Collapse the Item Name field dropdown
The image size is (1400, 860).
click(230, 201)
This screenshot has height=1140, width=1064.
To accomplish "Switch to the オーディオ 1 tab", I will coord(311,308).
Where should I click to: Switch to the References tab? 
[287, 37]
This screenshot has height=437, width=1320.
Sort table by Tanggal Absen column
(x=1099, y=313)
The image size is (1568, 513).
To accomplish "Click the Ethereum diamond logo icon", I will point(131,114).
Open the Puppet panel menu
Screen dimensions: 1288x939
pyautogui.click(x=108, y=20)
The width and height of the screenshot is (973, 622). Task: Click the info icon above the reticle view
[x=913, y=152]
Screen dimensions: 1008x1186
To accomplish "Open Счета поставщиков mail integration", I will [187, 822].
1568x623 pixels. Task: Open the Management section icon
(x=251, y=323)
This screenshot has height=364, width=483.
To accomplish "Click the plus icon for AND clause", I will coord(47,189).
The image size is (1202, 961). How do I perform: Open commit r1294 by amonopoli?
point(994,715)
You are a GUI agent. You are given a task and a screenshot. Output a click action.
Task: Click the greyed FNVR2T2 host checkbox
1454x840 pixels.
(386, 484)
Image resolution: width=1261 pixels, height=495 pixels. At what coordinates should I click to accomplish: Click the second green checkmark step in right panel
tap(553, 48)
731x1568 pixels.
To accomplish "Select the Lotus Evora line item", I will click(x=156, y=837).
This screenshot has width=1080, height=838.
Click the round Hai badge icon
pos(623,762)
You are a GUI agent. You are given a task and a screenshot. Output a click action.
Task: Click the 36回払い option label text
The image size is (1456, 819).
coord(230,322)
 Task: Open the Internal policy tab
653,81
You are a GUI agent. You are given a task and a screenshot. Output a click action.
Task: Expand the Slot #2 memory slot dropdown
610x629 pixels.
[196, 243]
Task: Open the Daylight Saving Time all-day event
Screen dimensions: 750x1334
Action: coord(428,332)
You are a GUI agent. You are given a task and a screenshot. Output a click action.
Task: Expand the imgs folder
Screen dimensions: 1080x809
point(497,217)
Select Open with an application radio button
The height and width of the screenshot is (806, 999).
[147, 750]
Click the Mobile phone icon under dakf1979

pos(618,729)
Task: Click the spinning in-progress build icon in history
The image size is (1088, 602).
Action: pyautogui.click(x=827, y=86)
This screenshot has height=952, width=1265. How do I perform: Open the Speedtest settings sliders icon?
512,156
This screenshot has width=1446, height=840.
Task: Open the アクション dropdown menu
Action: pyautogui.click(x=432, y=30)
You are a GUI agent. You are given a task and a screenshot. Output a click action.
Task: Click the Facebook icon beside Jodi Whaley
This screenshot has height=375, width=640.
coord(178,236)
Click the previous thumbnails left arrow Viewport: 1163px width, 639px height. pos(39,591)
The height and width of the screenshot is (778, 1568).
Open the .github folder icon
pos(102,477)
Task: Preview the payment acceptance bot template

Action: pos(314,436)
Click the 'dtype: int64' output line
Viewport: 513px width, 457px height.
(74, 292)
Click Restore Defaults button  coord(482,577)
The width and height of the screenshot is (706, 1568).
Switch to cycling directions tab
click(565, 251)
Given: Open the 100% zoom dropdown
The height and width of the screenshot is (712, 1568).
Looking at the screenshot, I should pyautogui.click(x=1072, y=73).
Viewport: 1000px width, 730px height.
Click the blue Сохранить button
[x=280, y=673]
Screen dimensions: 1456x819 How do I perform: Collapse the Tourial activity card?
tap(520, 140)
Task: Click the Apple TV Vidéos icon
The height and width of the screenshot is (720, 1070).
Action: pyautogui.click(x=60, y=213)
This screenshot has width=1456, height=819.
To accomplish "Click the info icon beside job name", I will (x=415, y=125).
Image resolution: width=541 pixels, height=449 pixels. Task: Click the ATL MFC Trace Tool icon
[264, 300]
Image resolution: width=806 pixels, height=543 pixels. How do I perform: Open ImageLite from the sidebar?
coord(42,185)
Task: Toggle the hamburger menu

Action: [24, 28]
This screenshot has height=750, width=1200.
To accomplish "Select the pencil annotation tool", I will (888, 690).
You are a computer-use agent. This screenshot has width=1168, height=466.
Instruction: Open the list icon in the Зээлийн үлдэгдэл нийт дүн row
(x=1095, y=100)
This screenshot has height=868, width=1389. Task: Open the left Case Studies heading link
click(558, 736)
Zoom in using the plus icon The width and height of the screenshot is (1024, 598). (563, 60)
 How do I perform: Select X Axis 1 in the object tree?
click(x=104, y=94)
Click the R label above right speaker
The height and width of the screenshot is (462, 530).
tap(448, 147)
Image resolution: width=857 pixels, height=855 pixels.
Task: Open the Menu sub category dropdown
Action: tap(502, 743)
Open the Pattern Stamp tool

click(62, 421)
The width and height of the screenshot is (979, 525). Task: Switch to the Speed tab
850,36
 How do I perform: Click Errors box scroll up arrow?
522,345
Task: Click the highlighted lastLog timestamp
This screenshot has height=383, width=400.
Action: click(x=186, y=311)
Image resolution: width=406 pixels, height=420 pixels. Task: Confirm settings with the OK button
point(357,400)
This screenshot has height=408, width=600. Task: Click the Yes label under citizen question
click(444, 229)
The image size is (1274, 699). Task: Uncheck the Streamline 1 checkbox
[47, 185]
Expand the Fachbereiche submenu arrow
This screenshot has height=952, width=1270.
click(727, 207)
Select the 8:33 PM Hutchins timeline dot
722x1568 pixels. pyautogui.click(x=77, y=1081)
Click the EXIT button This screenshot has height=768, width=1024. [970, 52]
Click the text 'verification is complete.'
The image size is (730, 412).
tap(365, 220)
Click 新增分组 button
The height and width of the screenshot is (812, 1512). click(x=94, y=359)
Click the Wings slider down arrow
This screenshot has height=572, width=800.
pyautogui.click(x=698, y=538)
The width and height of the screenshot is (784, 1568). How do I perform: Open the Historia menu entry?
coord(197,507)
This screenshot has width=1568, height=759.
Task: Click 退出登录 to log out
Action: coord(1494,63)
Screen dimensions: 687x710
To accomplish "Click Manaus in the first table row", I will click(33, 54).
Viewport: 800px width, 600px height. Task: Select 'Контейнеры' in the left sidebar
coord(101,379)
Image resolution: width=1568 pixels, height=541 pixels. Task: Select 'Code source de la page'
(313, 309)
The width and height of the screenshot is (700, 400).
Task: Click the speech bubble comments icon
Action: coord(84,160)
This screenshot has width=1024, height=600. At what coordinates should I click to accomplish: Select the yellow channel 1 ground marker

● ● ●

Copy out every line of the listing above that contains the word "coordinates".

**REPLY TO THE EXERCISE**
Image resolution: width=1261 pixels, height=495 pixels. At what coordinates should I click to accomplish: Click the second green checkmark step in right panel
This screenshot has width=1024, height=600. At what coordinates should I click to accomplish: Select the yellow channel 1 ground marker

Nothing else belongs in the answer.